Verizon contends that Class Counsel's lodestar should be reduced to $4, 631, 216 based on duplication of work and "inefficiency, " and that Class Counsel's requested multiplier of 1.15, if applied at all, should be applied only to the pre-settlement lodestar, i.e., $2, 258, 336.[7] Defs.' Mot. at 1, 11. According to Verizon, Class Counsel is only entitled to an award of attorneys' fees and expenses in the amount of $5, 141, 287. Id.

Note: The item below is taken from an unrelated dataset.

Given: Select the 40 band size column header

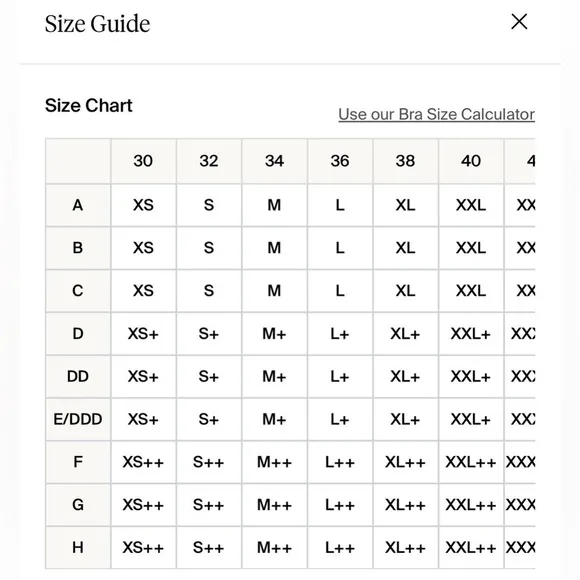Looking at the screenshot, I should point(471,161).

Having conducted a de novo review of Magistrate Corley's Report and Recommendation and having considered the merits of Verizon's objections as well as the entire record, the Court hereby OVERRULES Verizon's objections, for the reasons set forth below. Magistrate Corley issued a well-reasoned and thorough Report and Recommendation containing specific findings and conclusions upon which she bases her recommendation to award Class Counsel $7, 500, 000 in attorneys' fees and expenses. See Dkt. 211. Magistrate Corley identified the correct legal standard, considered the relevant case law, and provided sound legal analysis in reaching her recommendation. The Report and Recommendation specifically addressed each of the issues raised by Verizon in the instant motion. The Court has considered the merits of Verizon's objections and concludes that Verizon has failed to demonstrate that any portion of the Report and Recommendation should be modified or rejected. Magistrate Corley's recommendation to award $7, 500, 000 in attorneys' fees and expenses is supported by the record and applicable law. Verizon, for its part, has not provided any compelling reason for the Court to reject the recommendation. Verizon has not shown that Magistrate Corley's recommendation rests upon erroneous factual findings or an erroneous application of the law. Below, the Court will address Verizon's objections to the Report and Recommendation.

A. Post-Settlement Communications with Class Members

Verizon contends that Class Counsel's lodestar should be reduced because Class Counsel charged unreasonable rates and spent an unreasonable amount of time communicating with class members after the parties executed the settlement agreement. Defs.' Mot. at 3-6. Specifically, Verizon argues that Class Counsel's lodestar should be reduced because it was unreasonable for Class Counsel to set up a "call center" staffed with fifteen attorneys[8] to respond to class member inquiries when the Settlement Administrator was performing similar services. Id . at 3-4. According to Verizon, the administrative and clerical tasks performed by the attorneys at the "duplicative call center" - such as returning phone calls and transcribing voicemails - could have easily been performed by non-attorneys at a much lower cost. Id . at 4. Verizon asserts that "[i]f Class Counsel is going to be compensated for staffing their duplicative call center, they should be compensated at no more than $62.50 per hour, a rate that is already higher than the highest rate charged by the settlement administrator for identical services." Id . at 4-5. Verizon maintains that an hourly rate of $62.50 is a reasonable rate for attorneys performing "call center tasks, " and that "[i]f senior attorneys are to be compensated at all for the time expended on these clerical tasks, a reasonable rate of compensation is... $250 per hour." Id . at 5-6. The Court disagrees.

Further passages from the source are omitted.